_WHAT TO PRODUCE_.
Quote the records beneath, complete and exact. Leave out images.

********************

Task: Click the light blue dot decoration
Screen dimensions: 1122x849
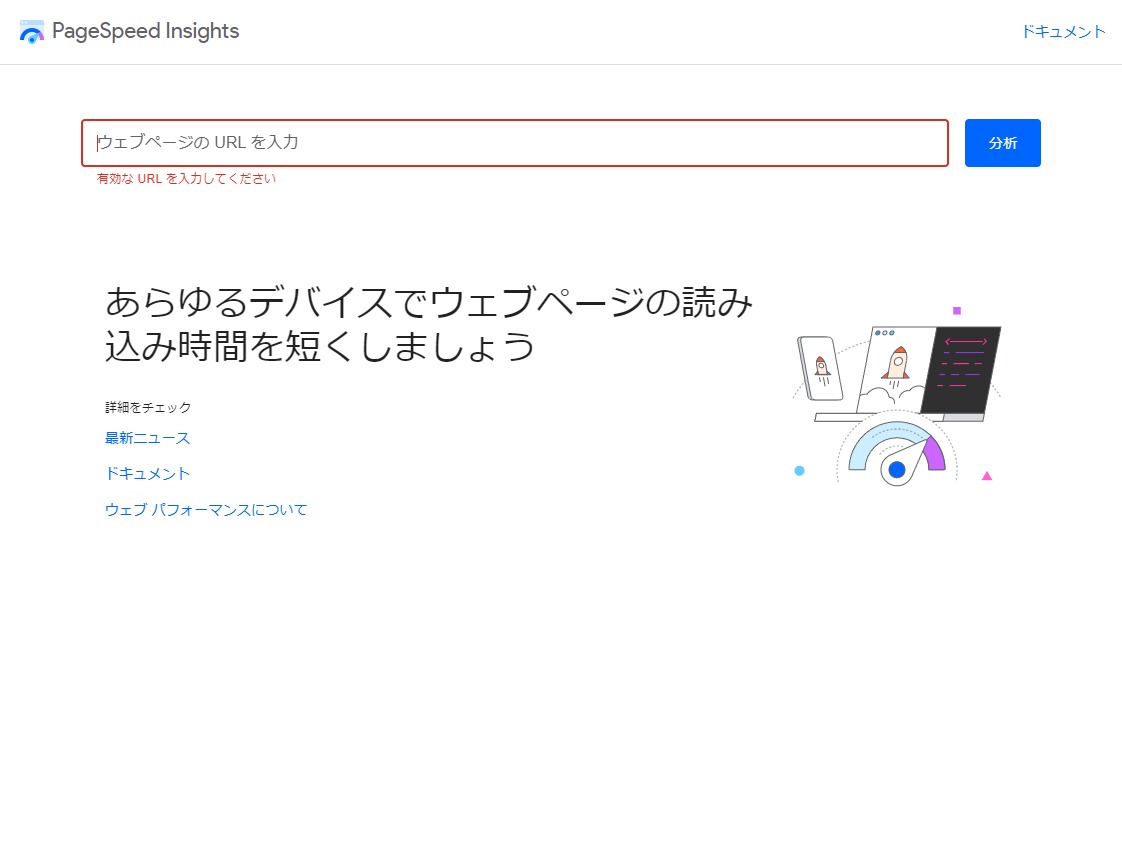Action: (x=799, y=471)
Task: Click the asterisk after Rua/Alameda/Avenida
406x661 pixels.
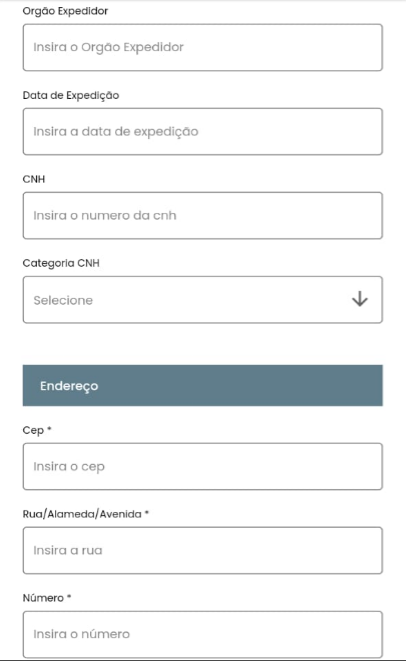Action: point(147,513)
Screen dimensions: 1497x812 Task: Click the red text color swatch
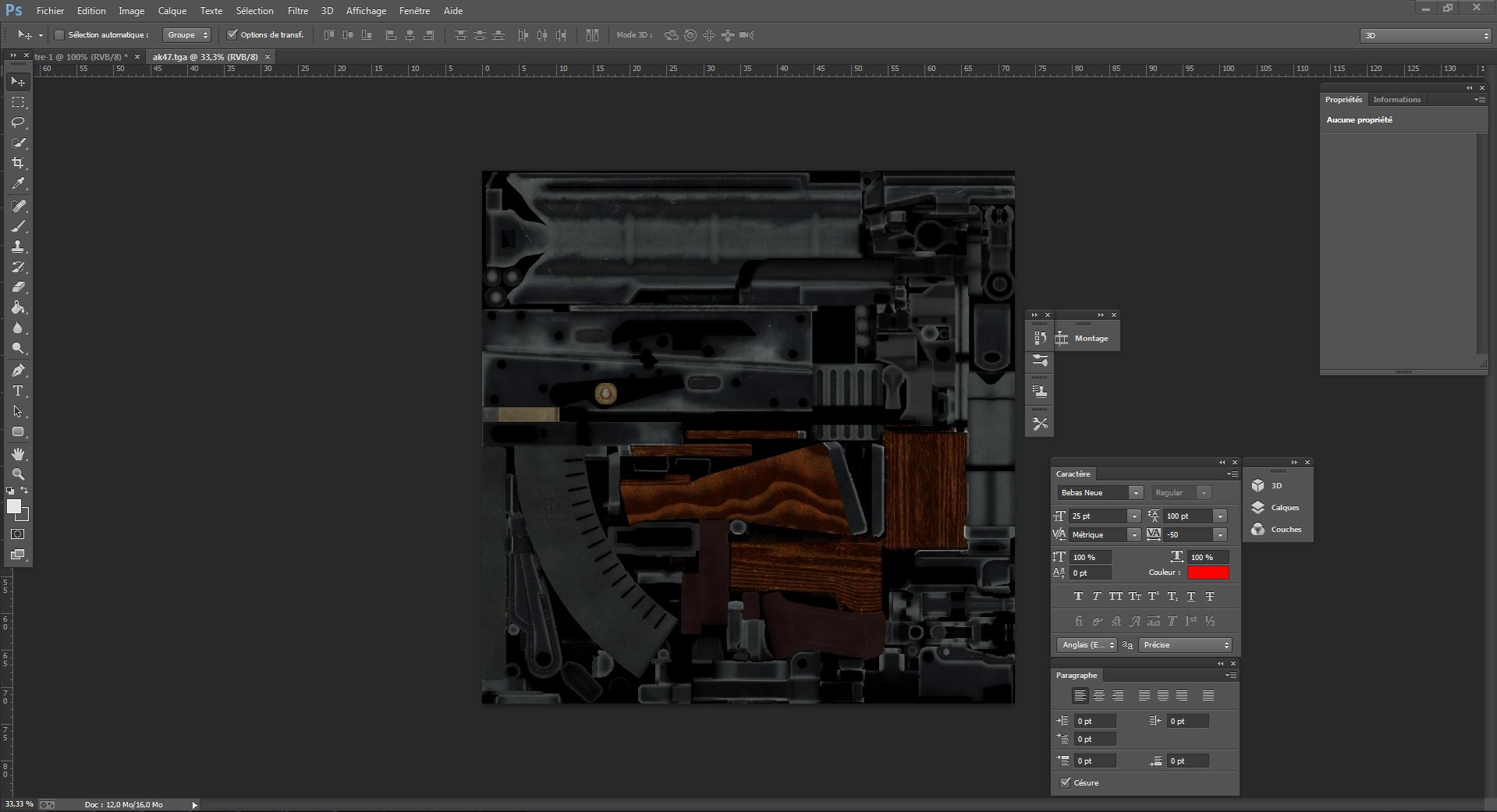coord(1208,573)
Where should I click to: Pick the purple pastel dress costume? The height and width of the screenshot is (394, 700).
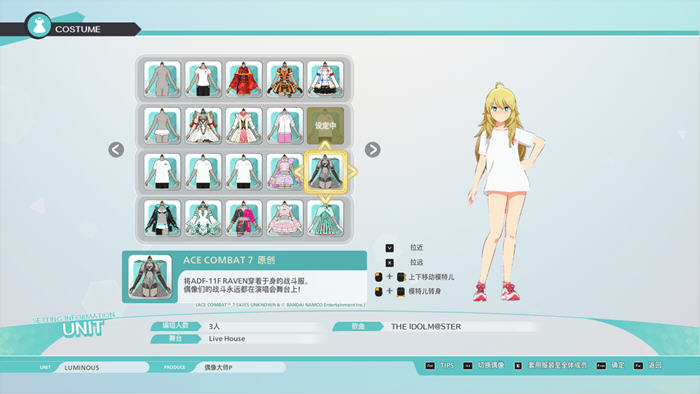(x=285, y=172)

********************

_SOLUTION TO THE EXERCISE_.
Task: Click the light blue dot decoration
Screen dimensions: 1122x849
Action: (x=799, y=471)
Task: Click the asterisk after Rua/Alameda/Avenida
406x661 pixels.
Action: point(147,513)
Screen dimensions: 1497x812 Task: Click the red text color swatch
coord(1208,573)
Where should I click to: Pick the purple pastel dress costume? The height and width of the screenshot is (394, 700).
(x=285, y=172)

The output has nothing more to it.